- EXCERPT PROVIDED
──────────────────────────────
Join Naturalist Journeys on this fun Thailand birding tour. A four day visit at the start of the trip to nearby Southern Vietnam starts us off in tropical forest, giving us a high probability of successfully seeing two wonderful species of Pitta: Blue-rumped and Bar-bellied. These species are regularly seen at Cat Tien National Park where a mix of primary and secondary forest, along with open grasslands, give a good chance of finding regional specialities including Germain’s Peacock Pheasant. This trip presents a unique opportunity to visit two of Southeast Asia’s most interesting countries and see many of the region’s most spectacular and colorful birds.
──────────────────────────────
[Rows of pointing data]

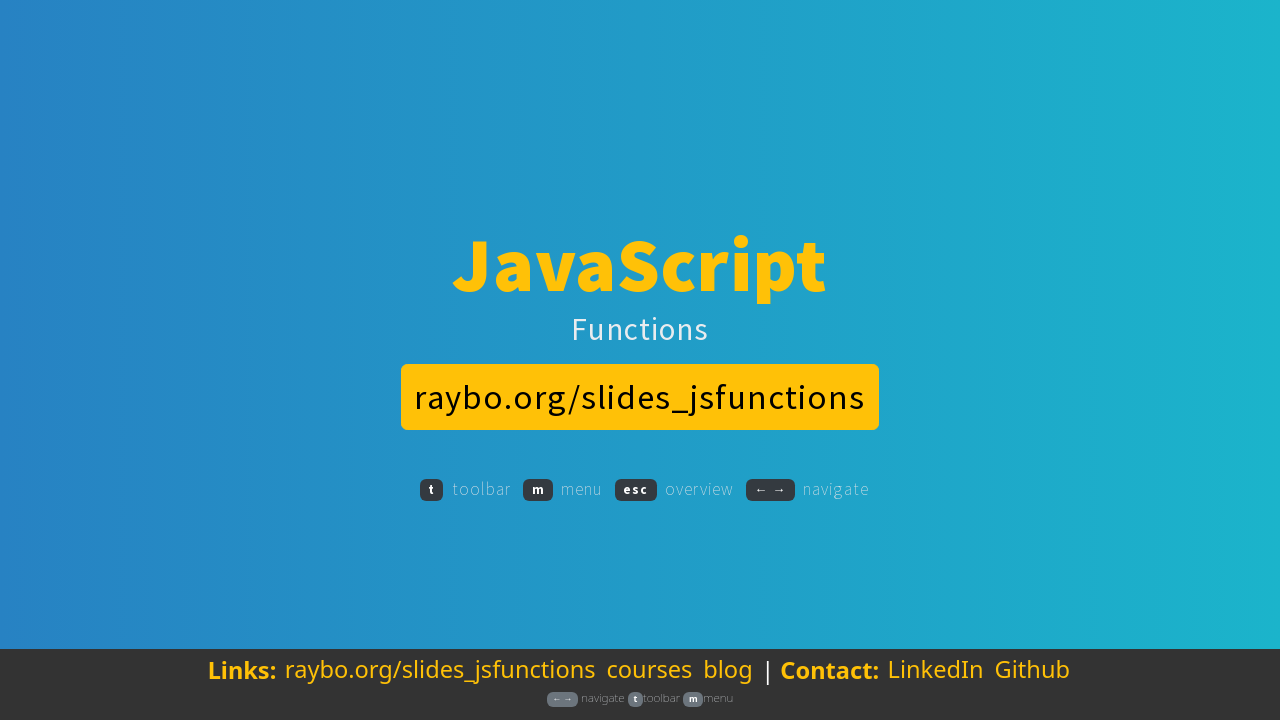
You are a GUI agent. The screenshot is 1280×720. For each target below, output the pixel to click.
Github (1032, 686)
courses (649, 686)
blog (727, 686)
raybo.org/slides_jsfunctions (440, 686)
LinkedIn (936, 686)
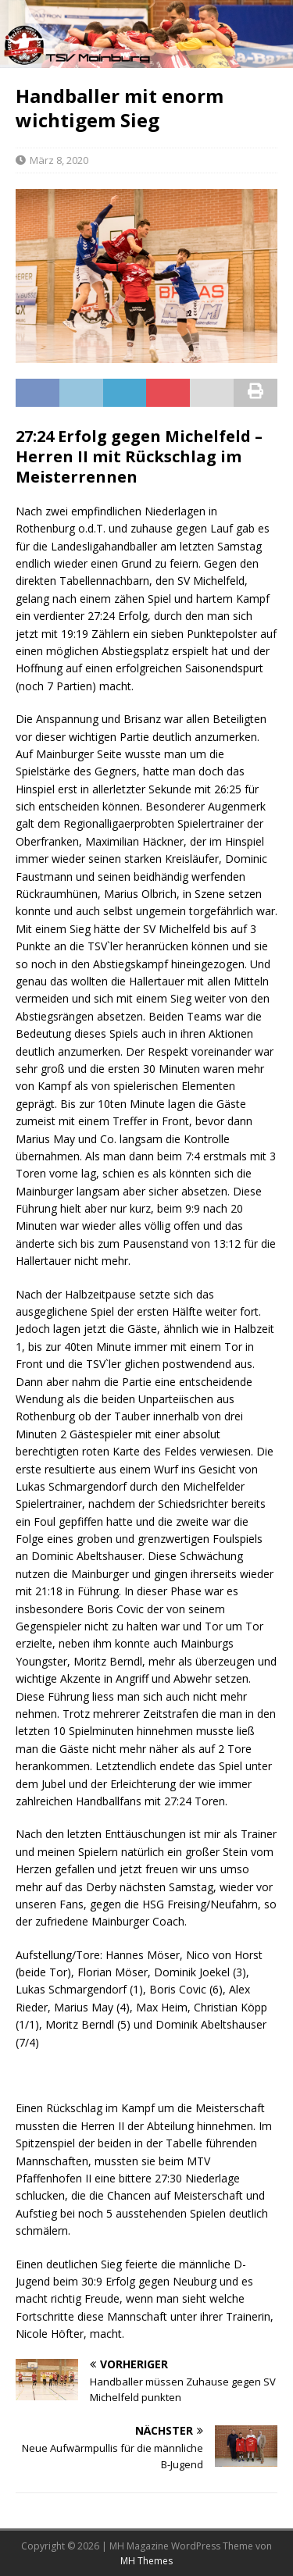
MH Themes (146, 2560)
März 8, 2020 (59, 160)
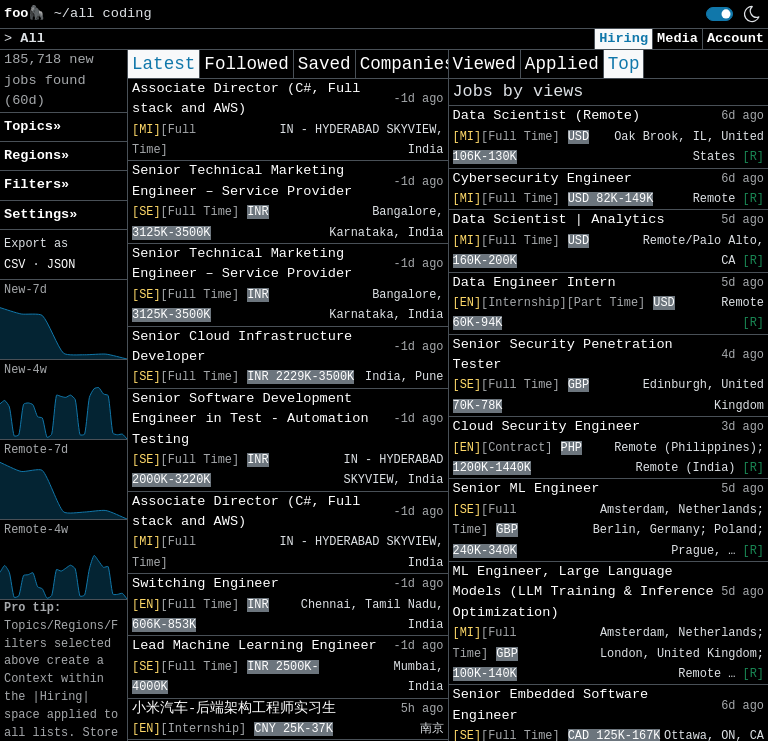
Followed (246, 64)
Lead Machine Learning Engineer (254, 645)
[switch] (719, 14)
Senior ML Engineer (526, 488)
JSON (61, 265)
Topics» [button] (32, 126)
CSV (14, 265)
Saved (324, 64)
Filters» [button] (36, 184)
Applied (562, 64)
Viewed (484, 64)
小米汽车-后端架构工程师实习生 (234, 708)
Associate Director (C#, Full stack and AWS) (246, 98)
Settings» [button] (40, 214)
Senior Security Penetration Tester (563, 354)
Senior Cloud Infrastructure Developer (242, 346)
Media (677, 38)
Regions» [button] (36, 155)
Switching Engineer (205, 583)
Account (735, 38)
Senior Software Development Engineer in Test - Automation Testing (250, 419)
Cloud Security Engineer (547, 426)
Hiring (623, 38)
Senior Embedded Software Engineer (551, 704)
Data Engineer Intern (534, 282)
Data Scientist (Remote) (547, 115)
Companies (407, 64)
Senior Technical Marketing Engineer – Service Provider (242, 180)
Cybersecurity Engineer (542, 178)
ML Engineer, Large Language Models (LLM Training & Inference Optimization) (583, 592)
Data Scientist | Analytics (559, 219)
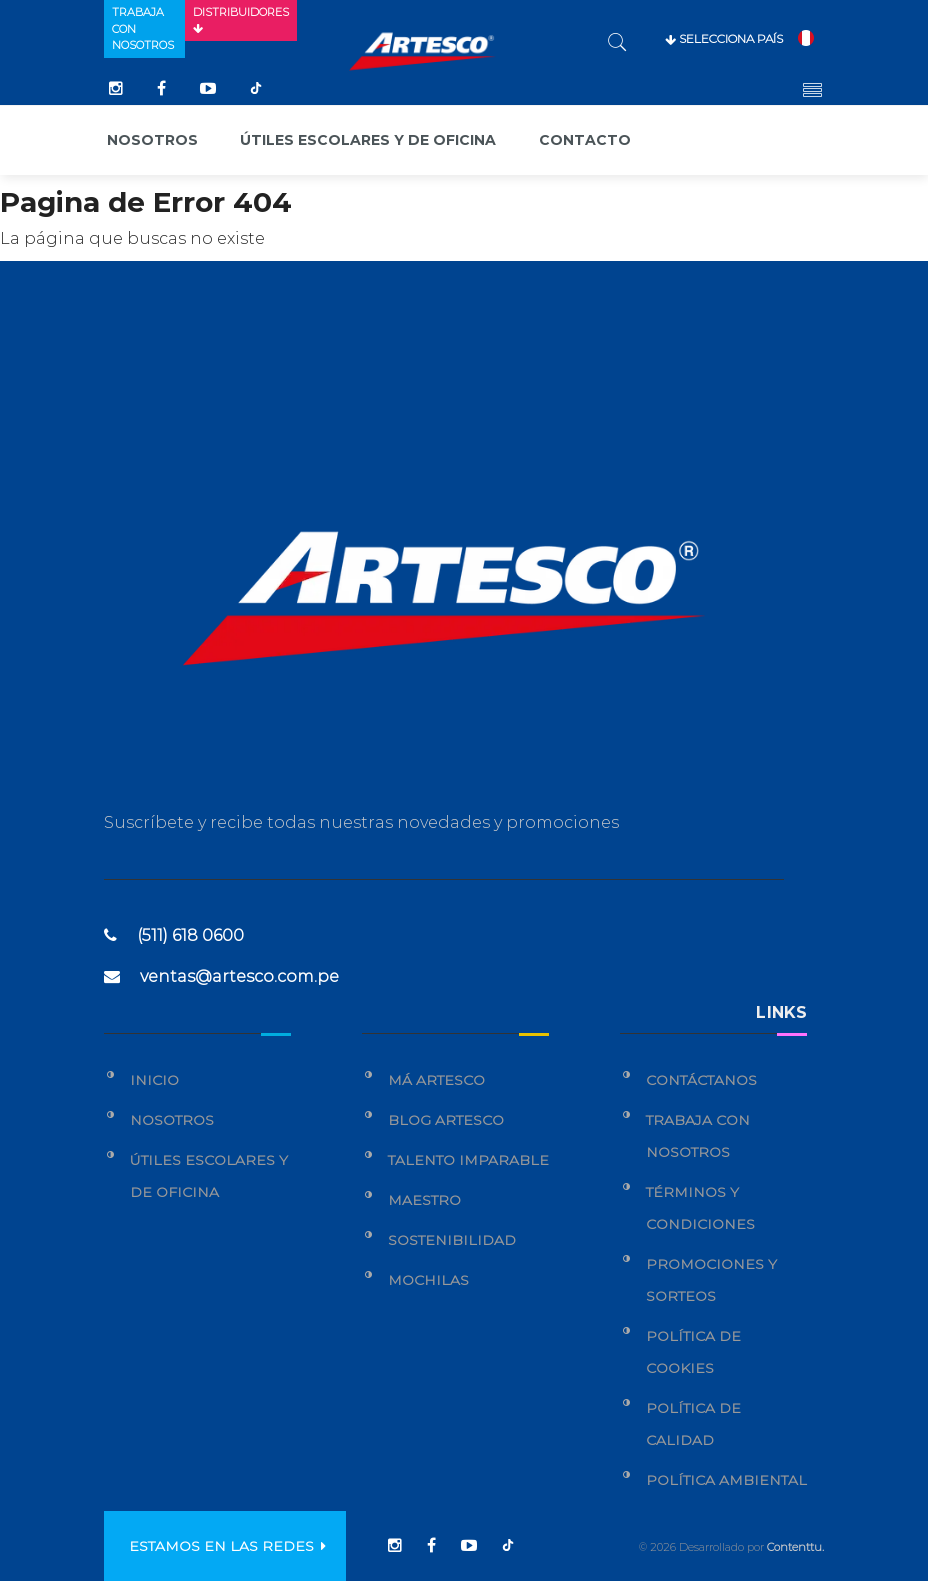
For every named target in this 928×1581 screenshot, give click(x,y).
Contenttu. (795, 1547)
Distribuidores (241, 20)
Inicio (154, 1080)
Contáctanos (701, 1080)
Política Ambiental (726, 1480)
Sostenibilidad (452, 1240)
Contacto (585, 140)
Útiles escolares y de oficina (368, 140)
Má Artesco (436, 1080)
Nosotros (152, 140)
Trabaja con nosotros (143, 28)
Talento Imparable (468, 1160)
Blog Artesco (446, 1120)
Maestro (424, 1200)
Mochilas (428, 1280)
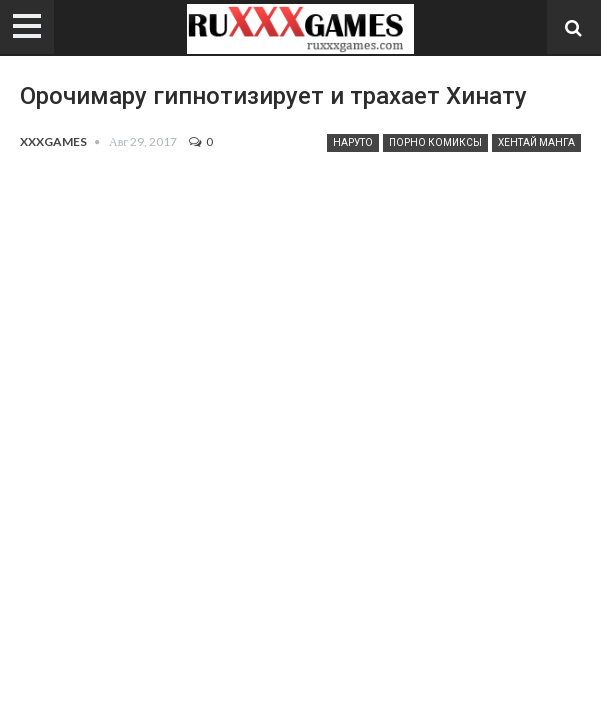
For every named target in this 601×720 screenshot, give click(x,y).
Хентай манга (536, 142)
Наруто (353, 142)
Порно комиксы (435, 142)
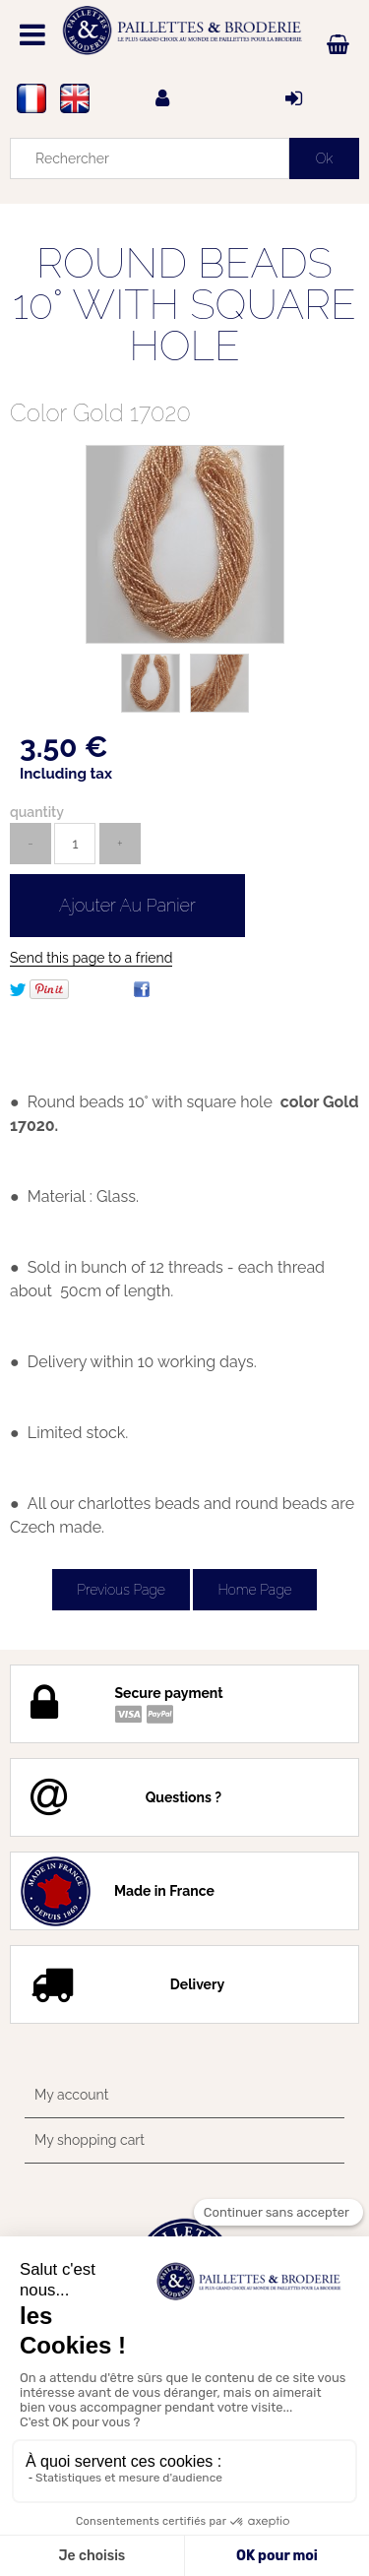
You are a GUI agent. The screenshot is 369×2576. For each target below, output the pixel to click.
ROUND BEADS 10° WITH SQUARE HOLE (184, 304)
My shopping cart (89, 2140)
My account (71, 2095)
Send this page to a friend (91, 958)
──────────────────────────────
- EXERCISE
In the Thailand birding tour description, change "birding" to "birdwatching" and give everything from "Join Naturalist Journeys" down to "and colorful birds." with that edit. The listing is not needed for any of the work here.

- WORKED SOLUTION
Join Naturalist Journeys on this fun Thailand birdwatching tour. A four day visit at the start of the trip to nearby Southern Vietnam starts us off in tropical forest, giving us a high probability of successfully seeing two wonderful species of Pitta: Blue-rumped and Bar-bellied. These species are regularly seen at Cat Tien National Park where a mix of primary and secondary forest, along with open grasslands, give a good chance of finding regional specialities including Germain’s Peacock Pheasant. This trip presents a unique opportunity to visit two of Southeast Asia’s most interesting countries and see many of the region’s most spectacular and colorful birds.